* **SOURCE PASSAGE**:
In his book, Jazz on the Barbary Coast, Tom Stoddard explains that “San Francisco grew from 459 people in 1847 to a hell-roaring, boot-stomping metropolis of 36,154 within 5 years”. “Along the Barbary Coast, the underworld whirled in fantastic steps to the rhythmic tunes of banging pianos, banjos, tom-toms and blaring brass horns.” The Depression era WPA project concluded that “few cities in America have such intensely variegated musical life as early San Francisco. In terms of richness of background, only New York and New Orleans can compare to it."

Conditions on the Barbary Coast prompted newspaper editor, B.E. Lloyd wrote in 1876 to declare: “like the malaria arising from a stagnant swamp and poisoning the air for miles around does the stagnant pool of human immorality and crime spread its contaminating vapors over the surrounding blocks on either side”

In this atmosphere of lawlessness, black men were as free as any to make a go of it, and many chose music as their vocation of choice. Stoddard goes on to say that “Whatever the Barbary Coast offered in virtues and vices, it was a place that accepted the black man, danced and cavorted with the black woman, and listened to black music”.

The word jazz was first applied to music in San Francisco in 1913 and was the home of the first black band to call itself a “jazz band”. Barnard Taylor, writing in 1850s California, said black music is “the national airs of America...following all its emigrations, colonizations, and conquests.” This sentiment expressed some 150 years ago seems to epitomize the role of jazz in reflecting and shaping American culture.

The Barbary Coast was effectively shut down in 1913 and the west coast jazz scene shifted to Los Angeles in the 1920, where it remains a nexus, along with New York, Chicago, and New Orleans, to this day. Of course jazz is an international artform with practitioners and fans from Europe to the Far East to South America. But jazz will always remain the quintessential American music, mirroring our culture in all its inventiveness and sophistication, its simple origins and moral contradictions.

* **DATA LINES**:
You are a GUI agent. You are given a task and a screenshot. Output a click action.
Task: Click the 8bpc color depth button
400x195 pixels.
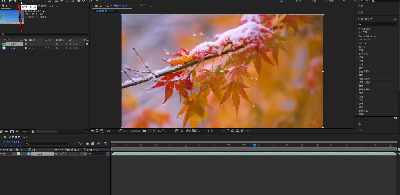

* **LIST OF TASKS**:
**1.** Based on the passage about jazz on the Barbary Coast, answer yes or no for each statement and quote the words that decide it: (a) San Francisco had 459 people in 1847. (b) The Barbary Coast was effectively shut down in 1920. (c) The WPA project said only New York and Chicago can compare to early San Francisco in richness of background.
**2.** Reproduce the part of the passage about jazz on the Barbary Coast that begins at the words "The word jazz" and stops after "shaping American culture.".
The lines above were drawn from a different source than the text.

* **ANSWERS PROVIDED**:
**1.**
(a) Yes: "San Francisco grew from 459 people in 1847"
(b) No: "The Barbary Coast was effectively shut down in 1913"
(c) No: "only New York and New Orleans can compare to it."

**2.**
The word jazz was first applied to music in San Francisco in 1913 and was the home of the first black band to call itself a “jazz band”. Barnard Taylor, writing in 1850s California, said black music is “the national airs of America...following all its emigrations, colonizations, and conquests.” This sentiment expressed some 150 years ago seems to epitomize the role of jazz in reflecting and shaping American culture.